• [Instruções das tarefas]:
1. No texto sobre Deize Tigrona, qual é a produtora com que ela assinou pela primeira vez?
2. Por favor, dê prosseguimento ao texto sobre Deize Tigrona a partir do ponto em que ele termina.

• [Texto fornecido]:
Se antes o que dominava na região da Cidade de Deus, famosa comunidade da zona oeste do Rio, era o baile de corredor, palco de uma disputa entre grupos distintos da periferia que não raro acabava em briga, a cultura dos bondes femininos usou outra arma no "confronto": versos irônicos e sem pudor.

"É que putaria também é uma coisa de mulher. Quando eu faço e outra faz, é porque a gente sente a liberdade de fazer", ela diz. "Gritar 'a porra da b* é minha!'. Isso é que é liberdade!"

Com músicas gravadas com vocal gritado, ali mesmo, atrás da caixa de som, Deize foi quem levou o funk para outro continente e chegou a gravar com artistas internacionais. Mas era ela quem continuava trabalhando como gari quando o funk ostentação atraía MCs desfilando com correntes de ouro e carrões.

Agora, aos 40 anos, ela lança "Vagabundo", música que segue sonoridade mais frenética, inspirada nos 150 bpm que Rennan da Penha injetou no gênero, e no eletrônico da DJ Badsista (produtora da faixa), qua trabalha outras frequências e pistas.

Pela primeira vez, Tigrona assinou com uma produtora, a Batekoo Records, braço musical da plataforma de entretenimento negro, gay e periférico. Se o mercado mudou, o preconceito e a perseguição se intensificaram: 2019 é o ano em que um dos maiores astros do funk, DJ Renan da Penha, foi preso, e ano também em que uma ação policial no baile da DZ7, em Paraisópolis, em São Paulo, resultou em nove mortes. "Uma covardia", revolta-se Deize Tigrona.

• [Dados armazenados]:
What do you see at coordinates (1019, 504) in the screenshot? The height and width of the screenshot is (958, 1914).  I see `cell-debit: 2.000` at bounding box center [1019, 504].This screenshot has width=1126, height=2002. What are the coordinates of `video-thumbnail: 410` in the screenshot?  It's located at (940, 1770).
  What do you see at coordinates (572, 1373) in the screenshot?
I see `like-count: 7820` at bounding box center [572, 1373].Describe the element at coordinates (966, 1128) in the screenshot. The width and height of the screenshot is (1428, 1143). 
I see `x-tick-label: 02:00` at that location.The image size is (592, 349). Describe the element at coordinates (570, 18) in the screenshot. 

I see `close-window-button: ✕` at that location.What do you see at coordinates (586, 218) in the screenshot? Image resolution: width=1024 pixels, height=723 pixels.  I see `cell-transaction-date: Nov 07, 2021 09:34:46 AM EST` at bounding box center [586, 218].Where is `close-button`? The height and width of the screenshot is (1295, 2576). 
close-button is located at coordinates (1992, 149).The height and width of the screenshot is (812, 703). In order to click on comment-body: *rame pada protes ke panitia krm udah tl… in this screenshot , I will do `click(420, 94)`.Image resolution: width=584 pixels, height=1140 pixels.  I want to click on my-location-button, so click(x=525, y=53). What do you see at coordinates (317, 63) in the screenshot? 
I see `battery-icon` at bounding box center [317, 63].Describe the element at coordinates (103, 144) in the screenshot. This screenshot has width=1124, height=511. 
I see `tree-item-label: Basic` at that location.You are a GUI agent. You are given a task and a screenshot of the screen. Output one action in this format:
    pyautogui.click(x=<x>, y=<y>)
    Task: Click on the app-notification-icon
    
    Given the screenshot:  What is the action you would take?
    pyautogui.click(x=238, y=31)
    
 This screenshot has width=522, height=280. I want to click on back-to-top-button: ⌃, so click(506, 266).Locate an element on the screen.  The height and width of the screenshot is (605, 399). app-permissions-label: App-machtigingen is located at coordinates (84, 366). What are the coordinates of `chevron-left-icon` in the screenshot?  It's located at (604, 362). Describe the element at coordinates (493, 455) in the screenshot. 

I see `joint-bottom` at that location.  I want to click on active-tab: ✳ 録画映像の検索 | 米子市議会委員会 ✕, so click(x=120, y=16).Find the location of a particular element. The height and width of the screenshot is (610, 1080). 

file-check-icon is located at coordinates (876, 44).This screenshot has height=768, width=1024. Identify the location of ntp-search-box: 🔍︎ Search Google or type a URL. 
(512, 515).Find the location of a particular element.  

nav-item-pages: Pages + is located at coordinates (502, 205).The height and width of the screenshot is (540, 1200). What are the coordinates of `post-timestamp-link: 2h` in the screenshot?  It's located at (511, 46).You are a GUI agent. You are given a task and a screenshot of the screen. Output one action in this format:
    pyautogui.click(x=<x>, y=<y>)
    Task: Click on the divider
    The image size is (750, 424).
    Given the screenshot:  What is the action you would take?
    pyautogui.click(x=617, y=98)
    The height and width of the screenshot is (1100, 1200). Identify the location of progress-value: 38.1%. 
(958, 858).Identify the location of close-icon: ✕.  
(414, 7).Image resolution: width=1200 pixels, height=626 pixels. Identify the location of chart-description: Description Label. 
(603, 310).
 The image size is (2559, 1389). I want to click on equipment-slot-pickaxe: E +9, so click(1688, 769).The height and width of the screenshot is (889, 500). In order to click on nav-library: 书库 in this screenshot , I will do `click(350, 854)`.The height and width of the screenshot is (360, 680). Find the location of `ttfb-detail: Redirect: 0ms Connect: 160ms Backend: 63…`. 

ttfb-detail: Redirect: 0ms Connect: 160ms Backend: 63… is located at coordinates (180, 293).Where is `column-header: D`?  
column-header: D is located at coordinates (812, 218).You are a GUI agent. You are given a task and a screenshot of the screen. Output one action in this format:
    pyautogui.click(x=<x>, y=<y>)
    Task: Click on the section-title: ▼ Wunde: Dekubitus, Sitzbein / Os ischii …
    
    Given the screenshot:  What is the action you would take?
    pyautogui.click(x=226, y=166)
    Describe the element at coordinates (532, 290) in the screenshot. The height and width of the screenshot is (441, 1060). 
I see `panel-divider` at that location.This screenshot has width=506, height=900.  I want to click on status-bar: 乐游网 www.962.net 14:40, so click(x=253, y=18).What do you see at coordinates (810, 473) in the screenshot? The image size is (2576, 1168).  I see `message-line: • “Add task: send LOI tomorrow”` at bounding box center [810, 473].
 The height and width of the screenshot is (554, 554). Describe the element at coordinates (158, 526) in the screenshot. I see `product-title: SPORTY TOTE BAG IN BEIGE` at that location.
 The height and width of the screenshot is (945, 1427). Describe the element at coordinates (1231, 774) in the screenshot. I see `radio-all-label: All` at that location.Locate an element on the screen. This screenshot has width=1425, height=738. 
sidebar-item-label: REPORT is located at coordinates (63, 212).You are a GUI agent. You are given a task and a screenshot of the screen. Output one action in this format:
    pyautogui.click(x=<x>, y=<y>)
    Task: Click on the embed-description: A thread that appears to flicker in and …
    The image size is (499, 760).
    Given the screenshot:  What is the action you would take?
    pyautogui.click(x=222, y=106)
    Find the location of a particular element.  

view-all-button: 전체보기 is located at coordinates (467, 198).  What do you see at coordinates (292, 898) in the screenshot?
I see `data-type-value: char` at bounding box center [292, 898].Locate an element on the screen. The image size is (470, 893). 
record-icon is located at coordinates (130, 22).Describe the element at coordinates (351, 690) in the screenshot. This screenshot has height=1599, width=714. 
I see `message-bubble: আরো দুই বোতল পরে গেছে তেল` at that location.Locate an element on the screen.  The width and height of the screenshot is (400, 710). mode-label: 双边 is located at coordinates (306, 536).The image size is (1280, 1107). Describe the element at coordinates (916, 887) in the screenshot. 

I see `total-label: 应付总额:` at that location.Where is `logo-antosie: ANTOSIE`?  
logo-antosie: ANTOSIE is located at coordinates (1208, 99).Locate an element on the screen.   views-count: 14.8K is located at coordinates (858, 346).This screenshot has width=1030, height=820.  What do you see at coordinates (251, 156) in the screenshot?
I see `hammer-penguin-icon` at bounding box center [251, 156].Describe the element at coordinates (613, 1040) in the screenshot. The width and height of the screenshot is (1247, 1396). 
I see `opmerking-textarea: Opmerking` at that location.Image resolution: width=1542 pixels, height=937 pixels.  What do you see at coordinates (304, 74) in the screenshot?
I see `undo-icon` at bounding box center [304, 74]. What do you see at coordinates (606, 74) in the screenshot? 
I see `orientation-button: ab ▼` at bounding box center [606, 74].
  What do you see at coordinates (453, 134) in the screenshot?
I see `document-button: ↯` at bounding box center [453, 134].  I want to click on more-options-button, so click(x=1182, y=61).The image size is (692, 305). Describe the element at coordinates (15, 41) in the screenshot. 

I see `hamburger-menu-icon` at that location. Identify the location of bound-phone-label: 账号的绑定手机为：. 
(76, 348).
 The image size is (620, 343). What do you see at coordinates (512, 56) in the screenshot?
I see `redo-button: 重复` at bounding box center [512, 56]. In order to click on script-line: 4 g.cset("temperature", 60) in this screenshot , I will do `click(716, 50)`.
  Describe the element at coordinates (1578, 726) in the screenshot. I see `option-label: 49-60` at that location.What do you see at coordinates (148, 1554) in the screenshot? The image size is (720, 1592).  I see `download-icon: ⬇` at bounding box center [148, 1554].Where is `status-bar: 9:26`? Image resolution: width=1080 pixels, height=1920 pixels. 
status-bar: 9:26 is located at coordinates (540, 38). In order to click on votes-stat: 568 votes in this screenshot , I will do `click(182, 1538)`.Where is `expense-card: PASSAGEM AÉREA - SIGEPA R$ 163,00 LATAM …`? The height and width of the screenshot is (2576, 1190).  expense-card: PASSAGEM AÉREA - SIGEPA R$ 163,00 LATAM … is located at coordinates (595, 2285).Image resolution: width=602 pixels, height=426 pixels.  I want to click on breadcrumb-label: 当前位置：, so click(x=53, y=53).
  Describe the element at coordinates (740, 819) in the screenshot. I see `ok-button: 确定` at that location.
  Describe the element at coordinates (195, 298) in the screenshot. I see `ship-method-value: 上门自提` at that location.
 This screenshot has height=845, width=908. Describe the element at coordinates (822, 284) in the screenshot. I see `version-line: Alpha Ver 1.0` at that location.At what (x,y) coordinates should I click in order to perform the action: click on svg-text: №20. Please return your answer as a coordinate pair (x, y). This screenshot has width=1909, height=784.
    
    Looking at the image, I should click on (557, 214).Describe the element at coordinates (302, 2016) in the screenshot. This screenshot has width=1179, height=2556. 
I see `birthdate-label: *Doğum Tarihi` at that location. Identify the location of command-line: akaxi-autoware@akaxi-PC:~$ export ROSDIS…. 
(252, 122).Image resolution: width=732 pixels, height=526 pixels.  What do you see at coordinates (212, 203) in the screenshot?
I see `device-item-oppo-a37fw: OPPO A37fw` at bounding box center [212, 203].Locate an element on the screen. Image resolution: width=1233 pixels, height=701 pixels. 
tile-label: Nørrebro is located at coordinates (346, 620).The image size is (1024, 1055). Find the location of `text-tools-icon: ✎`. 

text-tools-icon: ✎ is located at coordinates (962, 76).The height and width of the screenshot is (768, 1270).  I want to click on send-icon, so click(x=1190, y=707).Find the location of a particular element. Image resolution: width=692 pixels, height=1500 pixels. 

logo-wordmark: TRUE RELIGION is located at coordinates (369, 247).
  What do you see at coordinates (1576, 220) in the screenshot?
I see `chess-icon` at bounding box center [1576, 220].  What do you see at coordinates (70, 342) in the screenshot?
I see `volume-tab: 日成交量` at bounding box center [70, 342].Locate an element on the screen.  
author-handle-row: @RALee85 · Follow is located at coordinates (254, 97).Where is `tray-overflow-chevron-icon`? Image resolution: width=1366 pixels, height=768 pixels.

• [Respostas numeradas]:
1. A Batekoo Records.

2.
"Eu não vejo vindo da população essa coisa de criminalizar o funk, e sim do Estado", ela diz. "O povo tem que saber que o funk é luta de oportunidades para todos. É uma caldeira de oportunidades. O baile de favela é resistência, é uma cultura favelada e é a resistência do favelado."

O caminho poderia ter sido mais fácil se ela fosse homem? "Não vejo assim, não. Eu sou que nem Pagu, mais macho que muito homem por aí."

Deize Tigrona em show na festa Batekoo, em São Paulo - Lucas Hirai/Batekoo - Lucas Hirai/Batekoo
Deize Tigrona em show na festa Batekoo, em São Paulo
Imagem: Lucas Hirai/Batekoo

TAB - Você tem uma nova música, "Vagabundo", e acabou de voltar da quarta turnê na Europa, após um longo período longe do funk. O que encontrou nesse retorno?

Deize Tigrona - Vi que hoje é um conjunto de coisas que faz o funk acontecer. É patrocínio, maquiagem, roupas, estilistas. É uma mudança essencial, porque movimenta um mercado imenso, não é mais só aquela fala do baile de favela, do cara que carrega a caixa de som, o DJ, as barracas. Hoje tem cara de mercado. Eu tenho 40 anos, então algumas coisas são bem difíceis de entender. Nunca tinha assinado com produtora nenhuma. Na época, era a figura do empresário que fechava show, entrevista. Produtora agora vê estúdio; antes a gente gravava atrás da caixa de som. Para divulgar a música, a gente ia nas favelas pedir o DJ tocar ou então cantava de graça. Hoje é internet, distribuidora (para plataformas de streaming).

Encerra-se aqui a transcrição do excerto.